I know it sounds as if I'm joking, but seriously... Does your pup do this?

She was in the car with us, and my wife started gagging.. :wild:


----------



## NancyJ (Jun 15, 2003)

Change that food. On better food I rarely have dog farts, honest.


----------



## gsdraven (Jul 8, 2009)

jocoyn said:


> Change that food. On better food I rarely have dog farts, honest.


Me too. My dogs very rarely fart and if they do it is because of a special treat they received.


----------



## Jax08 (Feb 13, 2009)

Raw diet...I don't think she's ever farted after switching it to that


----------



## Todd (Sep 6, 2004)

When I adopted Heidi her breath was horrid. I gave her one of the brand name crushed vegetable breath freshening bones. She left the room about an hour after eating it and shortly thereafter it hit me. Wow. That made restrooms in bars during Mardi Gras in New Orleans smell like a bed of roses. Ok, no more of those bones!!! After the shelter food worked its way through her system, things got a lot better at both ends of the dog...


----------



## Stosh (Jun 26, 2010)

It really does sound as though she needs a different food- the gas, dull coat, dandruff.


----------



## Anthony8858 (Sep 18, 2011)

Stosh said:


> It really does sound as though she needs a different food- the gas, dull coat, dandruff.


I agree. The signs are all there.

There are so many options, and so many recommendations.

I like some of the natural foods, and I suspect a grain intolerance in Kira.
I also like the idea of some raw food in her diet.

If I had to create a perfect meal for her, with a mixture of a natural dry food, mixed with a fresh meat, how or what would you suggest?

Also, FWIW, she had a bath, and a good combing. Her coat looks much better, and she smells fine.

My wife just told me that she gave her a new treat yesterday. They were these soft, gooey, treats made by a company called wellness. They're called "holistic soft bits", and they're made with lamb, salmon, fruits and veggies. 
Those treats may have been too much for her.

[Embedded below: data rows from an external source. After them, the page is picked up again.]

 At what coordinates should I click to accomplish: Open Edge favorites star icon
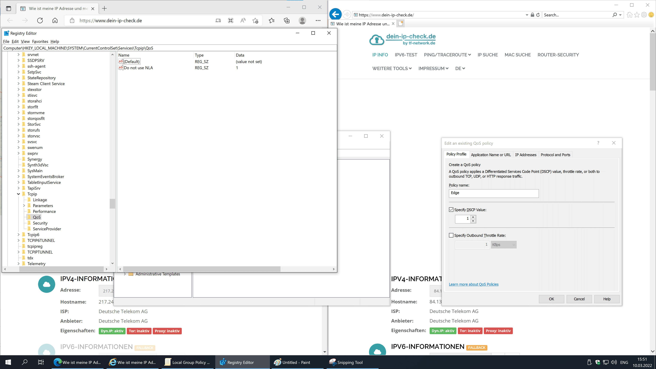[271, 21]
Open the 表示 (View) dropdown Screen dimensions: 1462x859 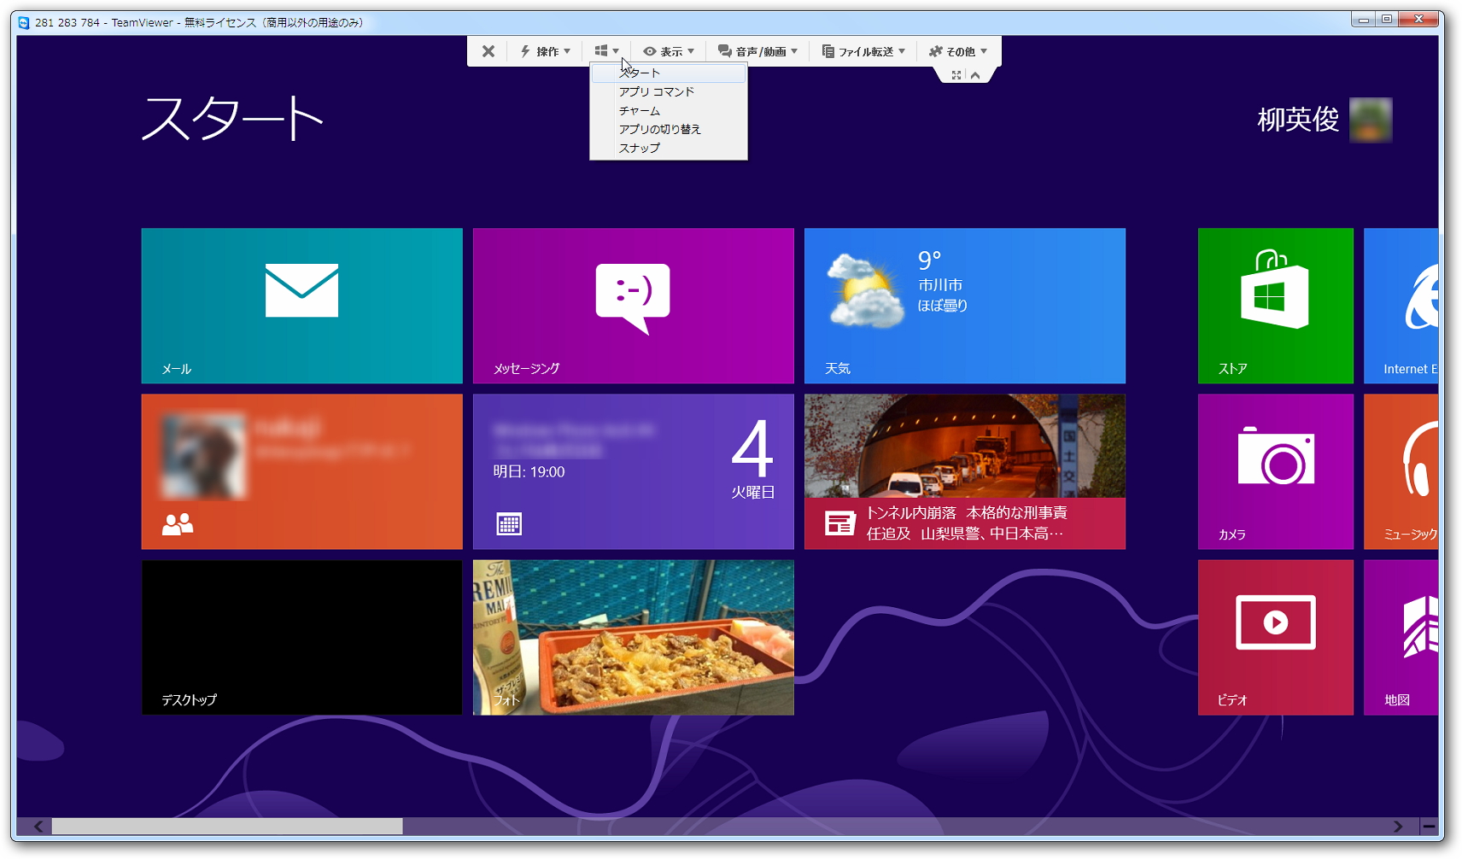click(669, 50)
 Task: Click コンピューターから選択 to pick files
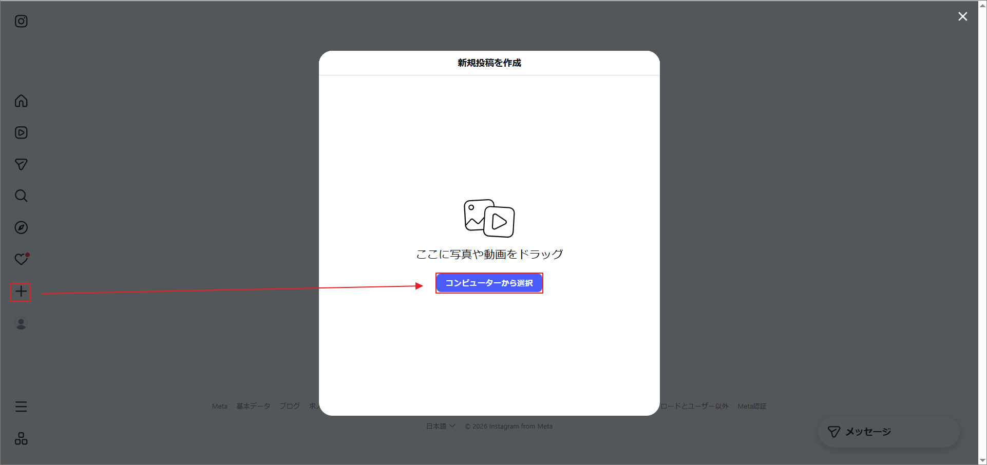coord(489,283)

But I still agree about changing her food. I agree 100%


----------



## NancyJ (Jun 15, 2003)

My own experience with lamb has been that my dogs really don't tolerate a lot, not sure why. Grain *can* be a problem...and as for grains corn can be one of the worst but I would not go there yet. Ask the breeder. I would be cautious about supplementing kibble with meat also. those ratios of Ca and P.


----------



## NewbieShepherdGirl (Jan 7, 2011)

Oh my I know what you mean. Since switching to TOTW Sasha doesn't fart often, but every once in a while she will let out a silent but deadly fart that makes me have to leave. It's terrible in the apartment because there's nowhere for the smell to go  !


----------



## Stosh (Jun 26, 2010)

Nature's Variety Instinct is a high quality grain free kibble and they also make a raw frozen patty. Just feed one meal raw, one meal kibble if you decide to use both.


----------



## k_sep (Jun 21, 2011)

Luna had a bout of horrible farts last week I took her over to my friends house for a play date with her golden retriever puppy and Luna got into the other dog's food (Pedigree, ugh). When we got home she had a bout of diarrhea then some of the most potent gas I've ever smelled! Putting her back on her normal food wasn't enough, so I gave her chicken and rice for two days, then switched back to her normal food. She's back to non smelly puppy, thankfully.


----------



## smithie (Aug 25, 2011)

Ranger was farting dreadfully on kibble, since switching to raw he very rarely does, much better for my nose lol.


----------



## PaddyD (Jul 22, 2010)

Abby farted like mad on Orijen. Switching to TOTW ended it completely.


----------



## JakodaCD OA (May 14, 2000)

they fart, they belch, they snore))


----------



## Anthony8858 (Sep 18, 2011)

JakodaCD OA said:


> they fart, they belch, they snore))


LOL... She moans too.

She does everything I do


----------



## JakodaCD OA (May 14, 2000)

oh yep, forgot the moaning LOL
and they have no problem belching away right in your face


----------



## Betty (Aug 11, 2002)

I have a dog that when he feels a belch coming on will leap to your face so that he can share it. Guess I'm lucky it's not the other end...


----------



## YukonGal (Aug 25, 2011)

My puppy's gas clears the rooms too - I'm switching foods as he also has pudding like stools - after all the reading on the forum I've determined that the Orijin LBP is just too rich for him.........looking forward to breathing clean air again!


----------



## blehmannwa (Jan 11, 2011)

The Wellness bits are my dogs' favorites and haven't caused any issues. All dogs seem a little different. Havoc thrives on Origen while Fel has severe diarrhea from the kibble


----------



## Josie/Zeus (Nov 6, 2000)

Jax08 said:


> Raw diet...I don't think she's ever farted after switching it to that


Yep, ditto this. Koda doesn't fart.. well I'm sure he does but not anything like Kira.


----------